Mrs. Merrill laughed. “I guess you could,
dear, but you mustn’t think about it because
you are not going. I’m afraid you have made
trouble,” she added laughingly to Dr. Smith,
“because when Mary Jane starts thinking about
something, she doesn’t easily forget.”
“Never you mind, Mary Jane,” said Dr.
Smith confidently, as he set her down and prepared
to go, “you talk about visiting your great-grandmother
all you want to, and some day you’ll get there—you
just see!”
“Will I really?” asked Mary Jane after
the guest had gone.
“Really what?” said Mrs. Merrill.
“Really go to my great-grandmother’s where
the chickens and strawberries are?”
“Dear me, I don’t know,” replied
Mrs.

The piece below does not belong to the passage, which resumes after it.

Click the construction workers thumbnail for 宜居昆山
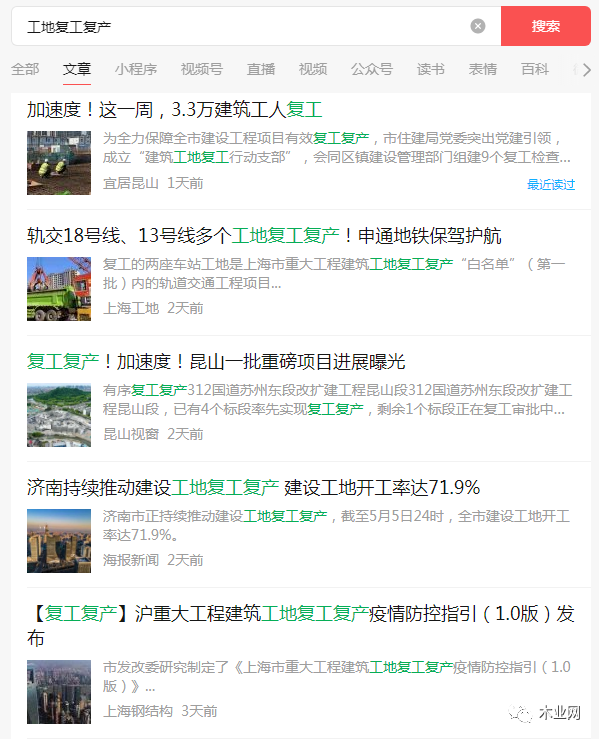The image size is (599, 739). point(59,163)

Merrill. “I know you’ll not go
till you are way, ever so much bigger girl than you
are now—that’s settled. Now
run along with your school. I think Tommy needs
you.”
So Mary Jane went back to the nursery and played school.
And being the kind of a little girl who knew it was
not polite to tease, she didn’t talk about the
country—much. But she didn’t
forget—indeed, no! Not even when she
was having a good time with the surprise that came
a few days later.
Great Aunt Effie lived way off in New York City, so
far away that she had never before come to visit at
Mary Jane’s house. So, when one fine morning
the postman brought a letter saying that in five days
Aunt Effie would be at the Merrills, Mary Jane was
quite excited.
“What does she look like and how long is she
going to stay?” asked Mary Jane and then, before
Mrs. Merrill could answer she added, “Will she
like to play with me?”
“Don’t ask me!” laughed Mrs. Merrill,
“I have never seen her either. She’s
your Daddah’s auntie, you know, ask him.”

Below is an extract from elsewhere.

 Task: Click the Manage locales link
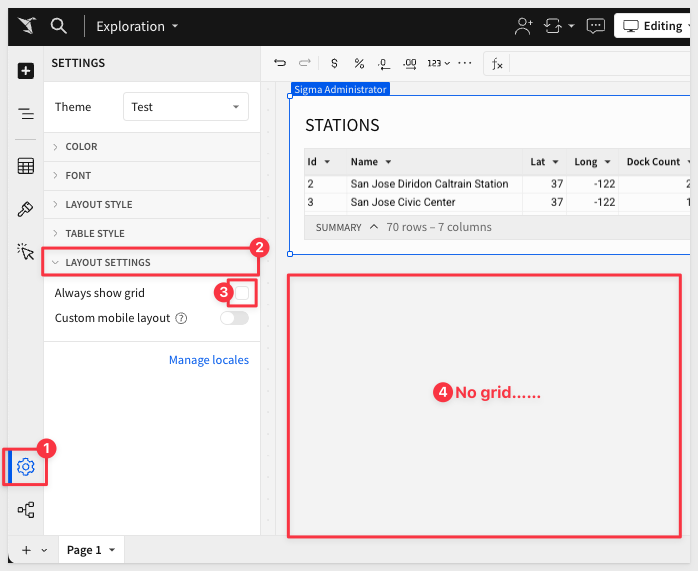click(x=208, y=360)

“That’s funny,” said Mary Jane,
“How can she be just my Daddah’s auntie?
Isn’t she yours and mine too?”
“To be sure she is,” replied Mrs. Merrill;
“she’s our auntie now but she was his
auntie first and we haven’t had a chance to see
her since she belonged to you and me. When father
comes home this noon you must get him to tell you
all about the good times he and his brother used to
have at her house when they were little boys.
Then you will know that you will surely love her very
much and that you’ll want her to stay at our
house a good long time.”
When Mr. Merrill came home for lunch he gladly told
her about many of the good times this same auntie
had given him when he was about as old as Mary Jane.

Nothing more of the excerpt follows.